# SET EXERCISE
Revise the material below by replacing every occurrence of "Where should I click to" with "Which point should I click to", and reproduce it with all other text unchanged.

# THE INPUT
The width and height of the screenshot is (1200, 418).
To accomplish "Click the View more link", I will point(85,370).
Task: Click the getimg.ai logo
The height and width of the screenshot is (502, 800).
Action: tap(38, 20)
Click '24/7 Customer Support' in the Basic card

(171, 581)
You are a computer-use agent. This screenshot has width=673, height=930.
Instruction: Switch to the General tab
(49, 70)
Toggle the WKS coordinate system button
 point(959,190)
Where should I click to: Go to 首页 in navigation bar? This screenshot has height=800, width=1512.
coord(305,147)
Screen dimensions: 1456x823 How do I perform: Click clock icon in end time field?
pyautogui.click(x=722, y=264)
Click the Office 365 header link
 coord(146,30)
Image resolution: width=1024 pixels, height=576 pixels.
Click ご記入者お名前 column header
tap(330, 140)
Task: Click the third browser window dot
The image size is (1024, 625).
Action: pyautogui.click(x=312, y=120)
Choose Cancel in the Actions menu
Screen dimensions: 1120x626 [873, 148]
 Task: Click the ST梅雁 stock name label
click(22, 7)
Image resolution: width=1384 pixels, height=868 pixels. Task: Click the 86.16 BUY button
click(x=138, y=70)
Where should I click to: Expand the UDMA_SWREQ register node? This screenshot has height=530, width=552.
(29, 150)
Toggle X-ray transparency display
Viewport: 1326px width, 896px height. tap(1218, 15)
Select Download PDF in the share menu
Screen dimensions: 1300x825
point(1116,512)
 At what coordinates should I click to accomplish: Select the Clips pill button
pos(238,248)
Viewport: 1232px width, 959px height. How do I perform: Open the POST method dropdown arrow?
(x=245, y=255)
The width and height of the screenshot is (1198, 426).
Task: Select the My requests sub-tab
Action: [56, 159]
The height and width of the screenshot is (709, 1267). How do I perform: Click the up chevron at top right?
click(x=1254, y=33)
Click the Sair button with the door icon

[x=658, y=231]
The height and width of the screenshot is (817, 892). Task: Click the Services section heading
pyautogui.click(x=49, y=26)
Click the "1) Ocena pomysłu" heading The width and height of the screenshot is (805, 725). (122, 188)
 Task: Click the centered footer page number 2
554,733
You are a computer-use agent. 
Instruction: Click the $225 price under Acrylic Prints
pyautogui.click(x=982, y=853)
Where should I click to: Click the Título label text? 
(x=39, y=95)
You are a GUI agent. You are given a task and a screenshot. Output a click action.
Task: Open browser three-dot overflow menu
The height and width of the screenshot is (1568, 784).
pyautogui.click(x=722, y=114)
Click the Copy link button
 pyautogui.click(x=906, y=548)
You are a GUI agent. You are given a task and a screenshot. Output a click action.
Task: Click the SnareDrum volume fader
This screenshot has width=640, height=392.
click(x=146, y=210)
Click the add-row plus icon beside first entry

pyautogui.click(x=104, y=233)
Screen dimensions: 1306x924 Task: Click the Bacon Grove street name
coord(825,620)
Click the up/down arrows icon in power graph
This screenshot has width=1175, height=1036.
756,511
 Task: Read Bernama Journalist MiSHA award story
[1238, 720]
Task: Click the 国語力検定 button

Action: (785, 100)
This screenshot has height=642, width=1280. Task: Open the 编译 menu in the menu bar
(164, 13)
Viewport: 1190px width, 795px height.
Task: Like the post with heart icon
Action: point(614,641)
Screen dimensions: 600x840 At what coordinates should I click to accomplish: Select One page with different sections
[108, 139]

# OUTPUT OF THE TASK
The width and height of the screenshot is (1200, 418).
To accomplish "Click the View more link", I will point(85,370).
Task: Click the getimg.ai logo
The height and width of the screenshot is (502, 800).
Action: tap(38, 20)
Click '24/7 Customer Support' in the Basic card

(171, 581)
You are a computer-use agent. This screenshot has width=673, height=930.
Instruction: Switch to the General tab
(49, 70)
Toggle the WKS coordinate system button
 point(959,190)
Which point should I click to: Go to 首页 in navigation bar? This screenshot has height=800, width=1512.
coord(305,147)
Screen dimensions: 1456x823 How do I perform: Click clock icon in end time field?
pyautogui.click(x=722, y=264)
Click the Office 365 header link
 coord(146,30)
Image resolution: width=1024 pixels, height=576 pixels.
Click ご記入者お名前 column header
tap(330, 140)
Task: Click the third browser window dot
The image size is (1024, 625).
Action: pyautogui.click(x=312, y=120)
Choose Cancel in the Actions menu
Screen dimensions: 1120x626 [873, 148]
 Task: Click the ST梅雁 stock name label
click(22, 7)
Image resolution: width=1384 pixels, height=868 pixels. Task: Click the 86.16 BUY button
click(x=138, y=70)
Which point should I click to: Expand the UDMA_SWREQ register node? This screenshot has height=530, width=552.
(29, 150)
Toggle X-ray transparency display
Viewport: 1326px width, 896px height. tap(1218, 15)
Select Download PDF in the share menu
Screen dimensions: 1300x825
point(1116,512)
 At what coordinates should I click to accomplish: Select the Clips pill button
pos(238,248)
Viewport: 1232px width, 959px height. How do I perform: Open the POST method dropdown arrow?
(x=245, y=255)
The width and height of the screenshot is (1198, 426).
Task: Select the My requests sub-tab
Action: [56, 159]
The height and width of the screenshot is (709, 1267). How do I perform: Click the up chevron at top right?
click(x=1254, y=33)
Click the Sair button with the door icon

[x=658, y=231]
The height and width of the screenshot is (817, 892). Task: Click the Services section heading
pyautogui.click(x=49, y=26)
Click the "1) Ocena pomysłu" heading The width and height of the screenshot is (805, 725). (122, 188)
 Task: Click the centered footer page number 2
554,733
You are a computer-use agent. 
Instruction: Click the $225 price under Acrylic Prints
pyautogui.click(x=982, y=853)
Which point should I click to: Click the Título label text? 
(x=39, y=95)
You are a GUI agent. You are given a task and a screenshot. Output a click action.
Task: Open browser three-dot overflow menu
The height and width of the screenshot is (1568, 784).
pyautogui.click(x=722, y=114)
Click the Copy link button
 pyautogui.click(x=906, y=548)
You are a GUI agent. You are given a task and a screenshot. Output a click action.
Task: Click the SnareDrum volume fader
This screenshot has width=640, height=392.
click(x=146, y=210)
Click the add-row plus icon beside first entry

pyautogui.click(x=104, y=233)
Screen dimensions: 1306x924 Task: Click the Bacon Grove street name
coord(825,620)
Click the up/down arrows icon in power graph
This screenshot has width=1175, height=1036.
756,511
 Task: Read Bernama Journalist MiSHA award story
[1238, 720]
Task: Click the 国語力検定 button

Action: (785, 100)
This screenshot has height=642, width=1280. Task: Open the 编译 menu in the menu bar
(164, 13)
Viewport: 1190px width, 795px height.
Task: Like the post with heart icon
Action: point(614,641)
Screen dimensions: 600x840 At what coordinates should I click to accomplish: Select One page with different sections
[108, 139]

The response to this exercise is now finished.